Itens para apontar texto e elementos
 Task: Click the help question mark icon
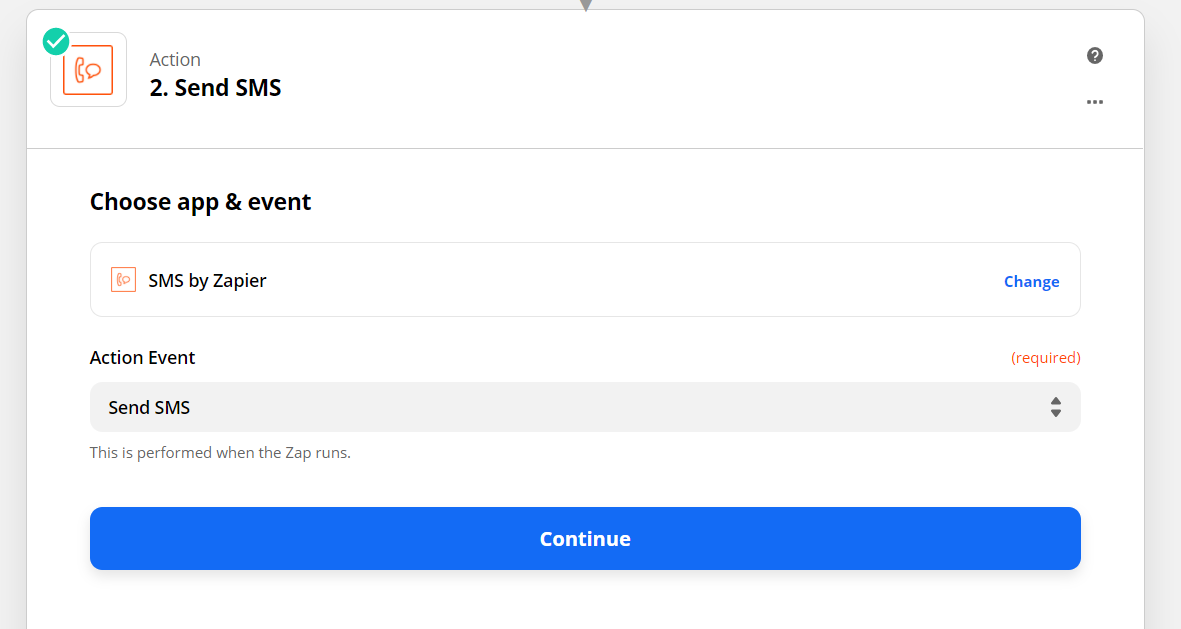[x=1094, y=56]
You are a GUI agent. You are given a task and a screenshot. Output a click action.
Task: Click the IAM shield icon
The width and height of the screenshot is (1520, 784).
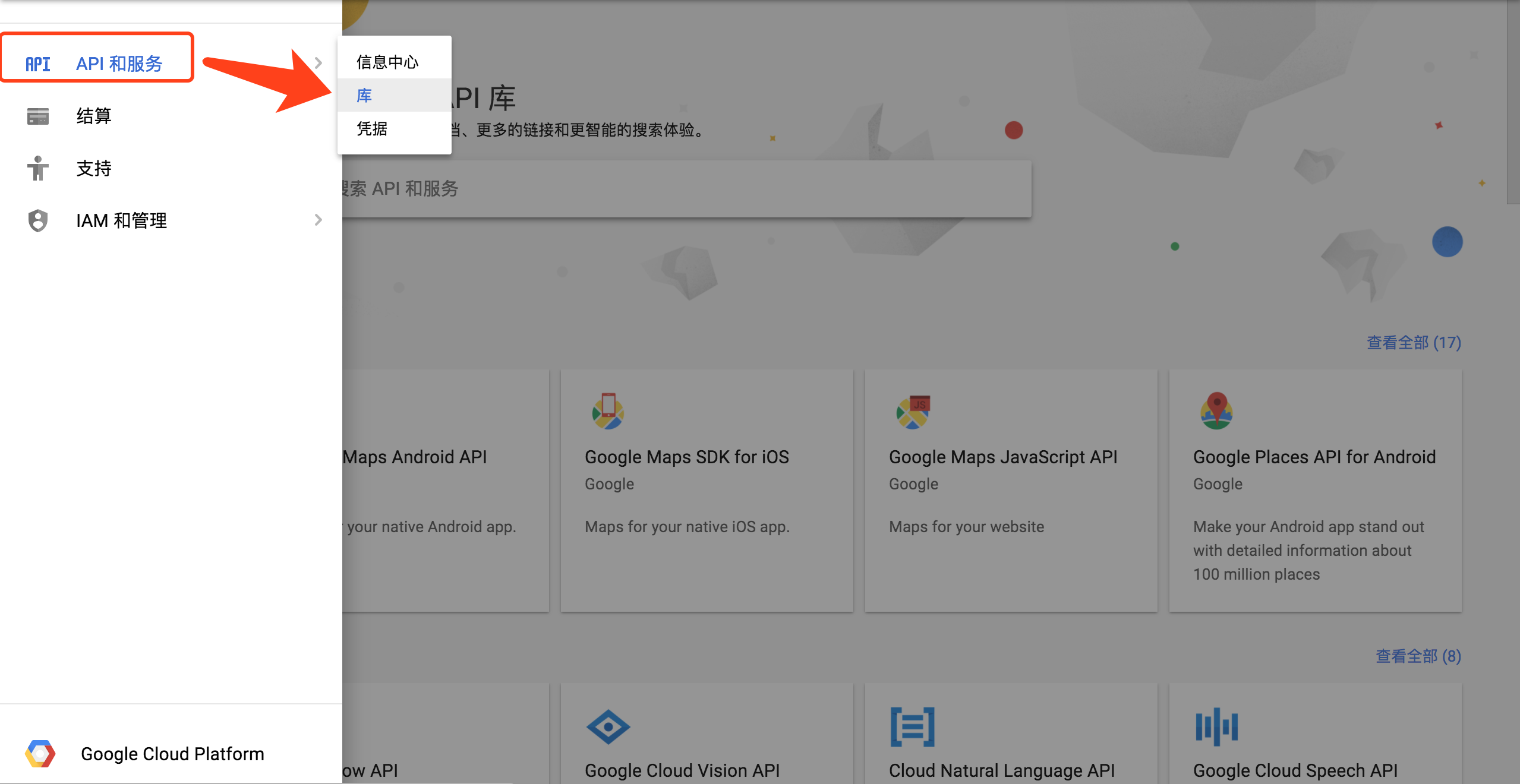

• _SOBRE A TAREFA_: Extraia sem nenhuma alteração as linhas que começam na que contém "You are a GUI" e terminam no fim dos itens. Deixe as imagens fora da resposta.

• _RESPOSTA COMPLETA_:
You are a GUI agent. You are given a task and a screenshot. Output a click action.
Task: Click the IAM shield icon
The width and height of the screenshot is (1520, 784).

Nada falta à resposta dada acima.